Reproduce these entries verbatim, beginning with the line that contains "Given: Click the 2022-09 x-axis date label" and continuing through the line that contains "Action: click(118, 385)", both included.

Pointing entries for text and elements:
☆ ☆ ☆ ☆ ☆
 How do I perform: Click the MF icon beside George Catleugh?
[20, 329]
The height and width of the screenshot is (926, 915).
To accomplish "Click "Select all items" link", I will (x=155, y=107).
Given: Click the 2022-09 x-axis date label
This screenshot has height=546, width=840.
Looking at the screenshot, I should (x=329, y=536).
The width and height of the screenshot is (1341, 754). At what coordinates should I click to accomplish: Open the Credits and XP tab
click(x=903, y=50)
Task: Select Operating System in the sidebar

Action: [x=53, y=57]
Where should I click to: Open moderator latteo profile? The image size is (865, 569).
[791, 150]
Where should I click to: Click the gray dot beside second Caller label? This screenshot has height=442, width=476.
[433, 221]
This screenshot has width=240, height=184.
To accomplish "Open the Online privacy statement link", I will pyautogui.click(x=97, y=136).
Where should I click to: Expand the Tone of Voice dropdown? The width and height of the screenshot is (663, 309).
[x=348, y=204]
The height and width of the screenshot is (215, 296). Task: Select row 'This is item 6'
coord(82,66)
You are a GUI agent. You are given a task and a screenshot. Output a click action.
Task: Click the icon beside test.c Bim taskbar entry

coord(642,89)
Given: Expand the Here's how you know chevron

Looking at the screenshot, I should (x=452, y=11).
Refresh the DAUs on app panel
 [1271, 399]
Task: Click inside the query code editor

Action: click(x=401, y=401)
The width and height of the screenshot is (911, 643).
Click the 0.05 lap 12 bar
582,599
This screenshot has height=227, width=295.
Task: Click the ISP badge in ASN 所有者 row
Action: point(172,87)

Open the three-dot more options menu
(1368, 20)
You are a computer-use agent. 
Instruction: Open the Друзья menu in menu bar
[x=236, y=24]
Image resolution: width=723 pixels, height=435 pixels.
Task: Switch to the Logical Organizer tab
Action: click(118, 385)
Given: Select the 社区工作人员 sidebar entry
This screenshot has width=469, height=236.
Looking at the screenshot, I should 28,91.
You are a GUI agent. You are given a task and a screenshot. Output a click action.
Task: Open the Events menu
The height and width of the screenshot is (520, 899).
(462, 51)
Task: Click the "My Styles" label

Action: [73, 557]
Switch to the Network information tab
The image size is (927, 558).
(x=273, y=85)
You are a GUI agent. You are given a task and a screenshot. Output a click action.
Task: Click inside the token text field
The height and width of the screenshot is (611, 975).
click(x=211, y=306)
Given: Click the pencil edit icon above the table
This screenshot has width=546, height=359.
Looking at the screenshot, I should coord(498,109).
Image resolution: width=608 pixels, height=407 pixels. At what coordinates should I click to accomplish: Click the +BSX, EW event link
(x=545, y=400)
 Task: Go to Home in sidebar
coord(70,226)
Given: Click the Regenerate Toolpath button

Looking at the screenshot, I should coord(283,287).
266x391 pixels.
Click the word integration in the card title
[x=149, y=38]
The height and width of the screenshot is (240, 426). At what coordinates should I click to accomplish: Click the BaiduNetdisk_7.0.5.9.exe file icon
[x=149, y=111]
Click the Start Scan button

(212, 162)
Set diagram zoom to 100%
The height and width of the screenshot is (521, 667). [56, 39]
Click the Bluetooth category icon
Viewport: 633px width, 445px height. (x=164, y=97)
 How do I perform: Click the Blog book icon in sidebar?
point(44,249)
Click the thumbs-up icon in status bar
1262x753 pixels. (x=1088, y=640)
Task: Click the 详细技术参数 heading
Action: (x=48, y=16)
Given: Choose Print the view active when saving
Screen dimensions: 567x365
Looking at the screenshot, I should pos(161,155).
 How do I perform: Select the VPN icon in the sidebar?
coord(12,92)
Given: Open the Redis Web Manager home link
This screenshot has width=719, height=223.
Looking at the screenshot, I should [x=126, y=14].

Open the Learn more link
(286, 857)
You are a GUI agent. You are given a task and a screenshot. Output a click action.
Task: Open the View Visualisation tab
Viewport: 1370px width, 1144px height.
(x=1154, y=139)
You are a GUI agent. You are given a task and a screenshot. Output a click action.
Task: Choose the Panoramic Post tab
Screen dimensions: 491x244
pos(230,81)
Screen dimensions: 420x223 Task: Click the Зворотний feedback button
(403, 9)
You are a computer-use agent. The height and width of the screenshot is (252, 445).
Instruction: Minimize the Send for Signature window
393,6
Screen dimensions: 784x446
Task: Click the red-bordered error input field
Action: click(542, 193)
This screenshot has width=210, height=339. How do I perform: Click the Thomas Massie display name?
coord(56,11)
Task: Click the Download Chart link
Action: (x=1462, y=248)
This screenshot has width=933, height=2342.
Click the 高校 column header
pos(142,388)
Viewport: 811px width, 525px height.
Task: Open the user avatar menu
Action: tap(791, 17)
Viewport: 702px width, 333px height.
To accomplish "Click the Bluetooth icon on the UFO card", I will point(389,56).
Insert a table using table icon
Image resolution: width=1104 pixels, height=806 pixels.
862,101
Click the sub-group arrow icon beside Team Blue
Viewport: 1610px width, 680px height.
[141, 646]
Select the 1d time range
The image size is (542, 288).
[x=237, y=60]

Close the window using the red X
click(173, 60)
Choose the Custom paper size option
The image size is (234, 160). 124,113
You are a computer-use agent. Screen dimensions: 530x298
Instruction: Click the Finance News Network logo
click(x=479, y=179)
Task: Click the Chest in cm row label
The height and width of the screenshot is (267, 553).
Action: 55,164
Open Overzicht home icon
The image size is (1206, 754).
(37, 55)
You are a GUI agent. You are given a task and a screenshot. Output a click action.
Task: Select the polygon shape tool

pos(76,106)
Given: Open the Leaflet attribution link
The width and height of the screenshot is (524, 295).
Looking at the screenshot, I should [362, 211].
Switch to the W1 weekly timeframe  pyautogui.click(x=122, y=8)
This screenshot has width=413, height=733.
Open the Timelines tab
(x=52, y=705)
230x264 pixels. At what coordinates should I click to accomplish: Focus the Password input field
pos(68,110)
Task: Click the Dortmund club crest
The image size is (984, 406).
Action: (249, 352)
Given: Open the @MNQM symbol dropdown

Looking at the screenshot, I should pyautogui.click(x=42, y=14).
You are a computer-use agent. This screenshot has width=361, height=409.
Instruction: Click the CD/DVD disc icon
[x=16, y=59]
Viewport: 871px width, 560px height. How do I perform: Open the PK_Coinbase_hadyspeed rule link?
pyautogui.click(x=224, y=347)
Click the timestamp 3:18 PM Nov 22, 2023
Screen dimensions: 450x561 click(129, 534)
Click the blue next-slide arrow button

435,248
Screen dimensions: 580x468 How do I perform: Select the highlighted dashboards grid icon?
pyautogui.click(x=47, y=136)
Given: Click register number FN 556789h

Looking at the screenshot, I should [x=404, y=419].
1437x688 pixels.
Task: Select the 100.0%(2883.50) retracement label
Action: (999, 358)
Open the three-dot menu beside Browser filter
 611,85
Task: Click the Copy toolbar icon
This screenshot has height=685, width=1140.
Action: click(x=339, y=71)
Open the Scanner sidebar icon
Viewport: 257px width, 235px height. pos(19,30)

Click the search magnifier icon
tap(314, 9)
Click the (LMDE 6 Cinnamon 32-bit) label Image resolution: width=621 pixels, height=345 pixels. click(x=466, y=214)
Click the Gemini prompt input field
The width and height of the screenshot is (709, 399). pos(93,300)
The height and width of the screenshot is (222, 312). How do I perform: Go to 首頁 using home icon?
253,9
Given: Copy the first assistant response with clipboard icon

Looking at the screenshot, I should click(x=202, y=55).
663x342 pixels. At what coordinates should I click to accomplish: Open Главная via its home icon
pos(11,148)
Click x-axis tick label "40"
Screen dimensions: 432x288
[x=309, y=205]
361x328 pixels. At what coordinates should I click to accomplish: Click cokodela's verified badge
☆ ☆ ☆ ☆ ☆
SOLUTION:
Given: Click the 2022-09 x-axis date label
This screenshot has height=546, width=840.
Looking at the screenshot, I should (x=329, y=536).
The width and height of the screenshot is (1341, 754). At what coordinates should I click to accomplish: Open the Credits and XP tab
click(x=903, y=50)
Task: Select Operating System in the sidebar

Action: [x=53, y=57]
Where should I click to: Open moderator latteo profile? The image size is (865, 569).
[791, 150]
Where should I click to: Click the gray dot beside second Caller label? This screenshot has height=442, width=476.
[433, 221]
This screenshot has width=240, height=184.
To accomplish "Open the Online privacy statement link", I will pyautogui.click(x=97, y=136).
Where should I click to: Expand the Tone of Voice dropdown? The width and height of the screenshot is (663, 309).
[x=348, y=204]
The height and width of the screenshot is (215, 296). Task: Select row 'This is item 6'
coord(82,66)
You are a GUI agent. You are given a task and a screenshot. Output a click action.
Task: Click the icon beside test.c Bim taskbar entry

coord(642,89)
Given: Expand the Here's how you know chevron

Looking at the screenshot, I should (x=452, y=11).
Refresh the DAUs on app panel
 [1271, 399]
Task: Click inside the query code editor

Action: click(x=401, y=401)
The width and height of the screenshot is (911, 643).
Click the 0.05 lap 12 bar
582,599
This screenshot has height=227, width=295.
Task: Click the ISP badge in ASN 所有者 row
Action: point(172,87)

Open the three-dot more options menu
(1368, 20)
You are a computer-use agent. 
Instruction: Open the Друзья menu in menu bar
[x=236, y=24]
Image resolution: width=723 pixels, height=435 pixels.
Task: Switch to the Logical Organizer tab
Action: click(118, 385)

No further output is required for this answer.